§ **ASSIGNED TASK**
Retrieve all lines below that have the string "link".

§ **DATASET EXCERPTS**
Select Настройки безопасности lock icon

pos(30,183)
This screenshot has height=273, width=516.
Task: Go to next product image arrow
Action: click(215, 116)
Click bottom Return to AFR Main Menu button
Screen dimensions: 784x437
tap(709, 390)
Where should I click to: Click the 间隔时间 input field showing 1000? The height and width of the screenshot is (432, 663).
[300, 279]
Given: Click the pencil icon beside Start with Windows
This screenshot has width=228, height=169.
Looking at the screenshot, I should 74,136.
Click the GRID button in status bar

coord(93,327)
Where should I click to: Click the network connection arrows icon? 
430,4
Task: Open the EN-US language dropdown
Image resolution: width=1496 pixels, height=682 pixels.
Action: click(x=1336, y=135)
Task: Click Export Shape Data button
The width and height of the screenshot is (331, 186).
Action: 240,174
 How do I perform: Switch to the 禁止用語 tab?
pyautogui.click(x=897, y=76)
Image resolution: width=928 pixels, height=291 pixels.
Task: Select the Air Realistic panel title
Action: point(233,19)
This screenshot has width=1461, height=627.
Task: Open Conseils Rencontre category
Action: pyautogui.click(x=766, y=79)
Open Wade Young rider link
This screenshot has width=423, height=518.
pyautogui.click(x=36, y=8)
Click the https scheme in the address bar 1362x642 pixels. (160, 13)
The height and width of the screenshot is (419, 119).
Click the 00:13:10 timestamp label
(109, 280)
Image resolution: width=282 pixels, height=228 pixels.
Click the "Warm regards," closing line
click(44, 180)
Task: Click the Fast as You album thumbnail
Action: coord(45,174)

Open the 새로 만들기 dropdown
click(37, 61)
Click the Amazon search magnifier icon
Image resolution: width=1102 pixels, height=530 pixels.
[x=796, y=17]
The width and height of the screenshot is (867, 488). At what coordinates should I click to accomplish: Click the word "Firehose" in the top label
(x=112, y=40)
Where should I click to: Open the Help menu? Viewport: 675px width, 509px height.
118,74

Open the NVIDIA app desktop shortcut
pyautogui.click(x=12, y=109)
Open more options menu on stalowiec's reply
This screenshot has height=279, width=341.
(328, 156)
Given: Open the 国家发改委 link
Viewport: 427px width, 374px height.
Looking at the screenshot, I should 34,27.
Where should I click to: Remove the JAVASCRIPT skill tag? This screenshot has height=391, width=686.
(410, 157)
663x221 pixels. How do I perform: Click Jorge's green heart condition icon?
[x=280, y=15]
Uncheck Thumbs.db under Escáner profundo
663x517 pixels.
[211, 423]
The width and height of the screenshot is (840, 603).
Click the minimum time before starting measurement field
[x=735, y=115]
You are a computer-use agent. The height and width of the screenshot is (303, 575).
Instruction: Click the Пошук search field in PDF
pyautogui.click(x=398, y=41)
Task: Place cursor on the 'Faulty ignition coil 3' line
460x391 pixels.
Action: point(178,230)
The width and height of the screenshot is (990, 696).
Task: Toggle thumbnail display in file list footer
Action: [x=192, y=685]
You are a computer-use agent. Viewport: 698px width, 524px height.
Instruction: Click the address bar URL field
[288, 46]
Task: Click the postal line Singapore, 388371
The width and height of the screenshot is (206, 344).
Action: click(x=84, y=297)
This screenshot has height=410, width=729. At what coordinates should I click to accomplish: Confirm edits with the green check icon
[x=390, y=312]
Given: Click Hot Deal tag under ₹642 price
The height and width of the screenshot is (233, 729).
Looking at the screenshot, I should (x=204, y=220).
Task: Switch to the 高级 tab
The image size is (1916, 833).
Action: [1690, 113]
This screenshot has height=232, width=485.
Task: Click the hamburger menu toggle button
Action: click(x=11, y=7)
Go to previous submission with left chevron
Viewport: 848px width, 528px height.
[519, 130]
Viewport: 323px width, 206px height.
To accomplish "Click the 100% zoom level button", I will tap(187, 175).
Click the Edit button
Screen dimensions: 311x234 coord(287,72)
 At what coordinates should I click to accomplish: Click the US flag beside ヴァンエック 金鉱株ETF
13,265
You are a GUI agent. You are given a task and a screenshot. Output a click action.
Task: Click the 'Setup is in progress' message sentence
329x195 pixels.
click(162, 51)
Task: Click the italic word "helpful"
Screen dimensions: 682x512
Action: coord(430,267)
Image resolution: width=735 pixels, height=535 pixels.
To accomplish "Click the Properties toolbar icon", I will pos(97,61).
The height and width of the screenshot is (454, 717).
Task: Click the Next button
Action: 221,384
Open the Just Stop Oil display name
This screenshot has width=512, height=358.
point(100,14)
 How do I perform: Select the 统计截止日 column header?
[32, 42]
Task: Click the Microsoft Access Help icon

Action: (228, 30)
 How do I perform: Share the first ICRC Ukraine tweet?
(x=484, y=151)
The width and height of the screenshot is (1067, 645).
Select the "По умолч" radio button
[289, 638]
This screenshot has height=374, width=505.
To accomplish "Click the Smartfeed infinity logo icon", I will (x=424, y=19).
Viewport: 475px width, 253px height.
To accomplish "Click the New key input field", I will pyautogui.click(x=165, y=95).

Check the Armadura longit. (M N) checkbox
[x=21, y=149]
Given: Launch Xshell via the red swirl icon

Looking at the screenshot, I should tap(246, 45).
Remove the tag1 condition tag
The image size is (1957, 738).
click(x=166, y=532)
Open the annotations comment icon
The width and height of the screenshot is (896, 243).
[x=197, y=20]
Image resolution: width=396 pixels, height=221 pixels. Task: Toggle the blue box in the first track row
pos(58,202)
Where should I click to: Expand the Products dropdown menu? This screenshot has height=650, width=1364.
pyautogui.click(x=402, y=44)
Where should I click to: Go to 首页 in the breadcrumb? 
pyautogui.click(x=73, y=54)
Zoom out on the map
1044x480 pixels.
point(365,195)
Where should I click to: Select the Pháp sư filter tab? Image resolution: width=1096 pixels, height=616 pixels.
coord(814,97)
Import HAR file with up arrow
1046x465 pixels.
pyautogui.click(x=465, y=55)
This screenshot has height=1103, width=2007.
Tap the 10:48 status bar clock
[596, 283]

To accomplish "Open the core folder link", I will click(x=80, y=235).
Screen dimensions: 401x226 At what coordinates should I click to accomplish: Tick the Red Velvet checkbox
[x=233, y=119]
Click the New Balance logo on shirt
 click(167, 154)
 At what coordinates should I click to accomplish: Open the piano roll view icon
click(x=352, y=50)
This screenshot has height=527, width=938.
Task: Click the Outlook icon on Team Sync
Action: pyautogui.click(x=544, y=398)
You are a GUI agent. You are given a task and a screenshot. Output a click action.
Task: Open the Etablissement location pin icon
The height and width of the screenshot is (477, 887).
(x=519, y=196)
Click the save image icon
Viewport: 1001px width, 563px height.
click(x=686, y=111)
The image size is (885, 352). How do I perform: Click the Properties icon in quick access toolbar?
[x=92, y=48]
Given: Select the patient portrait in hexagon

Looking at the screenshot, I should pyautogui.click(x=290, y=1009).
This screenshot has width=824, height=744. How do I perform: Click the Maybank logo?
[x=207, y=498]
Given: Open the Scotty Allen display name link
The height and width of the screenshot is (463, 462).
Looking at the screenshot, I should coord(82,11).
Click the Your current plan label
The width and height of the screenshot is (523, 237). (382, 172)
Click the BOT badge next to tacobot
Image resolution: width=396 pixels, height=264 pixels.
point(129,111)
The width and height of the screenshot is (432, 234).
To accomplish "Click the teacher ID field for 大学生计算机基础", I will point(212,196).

§ **SOLVED EXERCISE**
Open Wade Young rider link
Given: Open the 国家发改委 link
To accomplish "Open the core folder link", I will click(x=80, y=235).
Given: Open the Scotty Allen display name link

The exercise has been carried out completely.